The lyrics of all songs were written by Anjaan, and music of all songs were composed by Bappi Lahiri.

In 2009, the song Zooby Zooby remake by Sourabhee Debbarma on her first album "Meherbaan Sourabhee" the music was remake by Harpeet Singh and Ajay Singha under label Sony Music Entertainment India.

Thirty years after the original release, the song "Zindagi Meri Dance Dance" was re-discovered and had a second lease of life in director Ashim Ahluwalia's 2017 gangster film Daddy starring Arjun Rampal. The re-release of the song was a huge success, becoming one of the top tracks of the year.

According to Cinestaan, "In Daddy, director Ashim Ahluwalia gave a fitting tribute to Bappi Lahiri's composition 'Zindagi Meri Dance Dance' from Babbar Subhash's Dance Dance (1987)."

Ironically Zindagi Meri Dance Dance was left out of the Babbar Subhash film Dance Dance although it featured on the vinyl album release at the time.

Ahluwalia wanted an authentic 80s Bappi Lahiri sound and not an overproduced remix. Norwegian producer Olefonken reworked the song to be more dynamic for contemporary sound systems but kept many of the original elements including the original vocals of Alisha Chinai and Vijay Benedict as well as the original synth and drum machines. The choreographer of Ahluwalia's first film Miss Lovely, was ironically Kamal Nath, who had also worked on B. Subhash's disco film Dance Dance and Commando starring Mithun Chakraborty, both of which feature Bappi Lahiri soundtracks.

Another song from the Dance Dance soundtrack album "Zooby Zooby" was recreated by Rochak Kohli and sung by Sukriti Kakar in the film Naam Shabana (2017).
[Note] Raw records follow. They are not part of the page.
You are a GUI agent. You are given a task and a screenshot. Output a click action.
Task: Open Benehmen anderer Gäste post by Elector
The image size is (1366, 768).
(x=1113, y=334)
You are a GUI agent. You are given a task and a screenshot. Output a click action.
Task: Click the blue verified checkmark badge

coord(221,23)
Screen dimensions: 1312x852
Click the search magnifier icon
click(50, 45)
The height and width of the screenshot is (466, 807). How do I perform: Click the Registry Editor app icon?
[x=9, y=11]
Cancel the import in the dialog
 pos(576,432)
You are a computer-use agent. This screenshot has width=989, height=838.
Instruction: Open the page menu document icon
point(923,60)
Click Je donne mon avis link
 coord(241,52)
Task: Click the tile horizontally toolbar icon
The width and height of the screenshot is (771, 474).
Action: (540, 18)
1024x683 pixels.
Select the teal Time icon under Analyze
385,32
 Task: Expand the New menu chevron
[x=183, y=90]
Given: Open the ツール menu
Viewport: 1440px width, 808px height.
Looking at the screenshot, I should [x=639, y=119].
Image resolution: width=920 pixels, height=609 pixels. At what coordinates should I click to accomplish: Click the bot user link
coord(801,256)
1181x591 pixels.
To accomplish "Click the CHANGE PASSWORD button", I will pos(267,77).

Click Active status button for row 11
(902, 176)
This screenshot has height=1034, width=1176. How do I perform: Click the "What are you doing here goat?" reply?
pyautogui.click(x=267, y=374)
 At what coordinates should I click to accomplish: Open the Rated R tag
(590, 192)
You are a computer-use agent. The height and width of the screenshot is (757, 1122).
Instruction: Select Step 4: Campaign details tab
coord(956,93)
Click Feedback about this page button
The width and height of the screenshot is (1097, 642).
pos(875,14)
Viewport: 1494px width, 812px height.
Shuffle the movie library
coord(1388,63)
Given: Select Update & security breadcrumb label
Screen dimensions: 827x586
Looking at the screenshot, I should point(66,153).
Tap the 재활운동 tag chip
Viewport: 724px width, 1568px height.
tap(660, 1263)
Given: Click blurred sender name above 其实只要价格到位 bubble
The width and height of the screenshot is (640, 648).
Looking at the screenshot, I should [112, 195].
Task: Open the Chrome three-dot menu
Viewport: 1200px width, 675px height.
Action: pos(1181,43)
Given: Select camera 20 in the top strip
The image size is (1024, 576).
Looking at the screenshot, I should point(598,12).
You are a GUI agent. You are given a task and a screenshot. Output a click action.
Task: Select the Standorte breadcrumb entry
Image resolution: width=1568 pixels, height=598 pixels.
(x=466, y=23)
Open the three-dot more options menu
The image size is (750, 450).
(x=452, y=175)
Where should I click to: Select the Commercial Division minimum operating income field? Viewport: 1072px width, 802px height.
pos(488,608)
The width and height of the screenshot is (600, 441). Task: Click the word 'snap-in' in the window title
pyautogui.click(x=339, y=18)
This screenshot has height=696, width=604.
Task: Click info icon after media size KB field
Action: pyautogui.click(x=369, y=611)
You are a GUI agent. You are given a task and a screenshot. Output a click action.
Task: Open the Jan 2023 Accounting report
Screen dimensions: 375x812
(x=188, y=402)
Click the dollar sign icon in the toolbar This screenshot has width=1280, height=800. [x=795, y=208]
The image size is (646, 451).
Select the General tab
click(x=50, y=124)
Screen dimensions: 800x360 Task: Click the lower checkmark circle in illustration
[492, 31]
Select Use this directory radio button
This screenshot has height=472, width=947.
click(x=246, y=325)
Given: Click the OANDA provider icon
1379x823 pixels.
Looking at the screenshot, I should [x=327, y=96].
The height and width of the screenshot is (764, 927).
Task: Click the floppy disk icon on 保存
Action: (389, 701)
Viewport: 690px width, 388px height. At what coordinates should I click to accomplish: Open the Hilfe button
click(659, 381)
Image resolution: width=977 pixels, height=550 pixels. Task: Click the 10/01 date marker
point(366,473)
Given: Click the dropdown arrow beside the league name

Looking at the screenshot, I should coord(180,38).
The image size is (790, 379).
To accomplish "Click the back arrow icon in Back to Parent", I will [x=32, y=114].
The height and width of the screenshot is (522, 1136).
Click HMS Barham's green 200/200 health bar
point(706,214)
In 2022, the song "Zooby Zooby" got a remake for film Dhokha: Round D Corner, sung by Zahrah S Khan and Yash Narvekar with Tanishk Bagchi as composer and Kumaar as lyricist.

| No. | Title | Singer(s) | Length |
|---|---|---|---|
| 1. | "Dance Dance" | Alisha Chinai, Vijay Benedict | 08:21 |
| 2. | "Halwa Wala Aa Gaya" | Uttara Kelkar, Vijay Benedict, Sarika Kapoor | 09:01 |
| 3. | "Dance With Pa Pa" | Vijay Benedict | 07:18 |
| 4. | "Dil Mera Todo Na" | Alisha Chinai | 09:05 |
| 5. | "Zindagi Meri Dance Dance" | Alisha Chinai, Vijay Benedict | 07:10 |
| 6. | "Yaar Mera Kho Gaya" | Alisha Chinai | 07:44 |
| 7. | "Aap Ke Saamne Pehli Baar" | Alisha Chinai | 02:34 |
| 8. | "Zooby Zooby" | Alisha Chinai | 06:08 |
| 9. | "Romeo" | Alisha Chinai, Vijay Benedict | 06:18 |
| 10. | "Super Dancer" | Alisha Chinai, Bappi Lahiri | 06:28 |
| 11. | "Aa Gaya Aa Gaya Halwa Wala Aa Gaya" (version 2)" | Asha Bhosle, Vijay Benedict |  |

== Release ==
The film was a hit at the box office and fourteenth highest-grossing movie of 1987. A Russian-dubbed version of Dance Dance was released all across the Soviet Union in 1989 by Soviet film company Gorki Film Studio
"Танцуй, танцу (Индия, 1987, 2 серии)"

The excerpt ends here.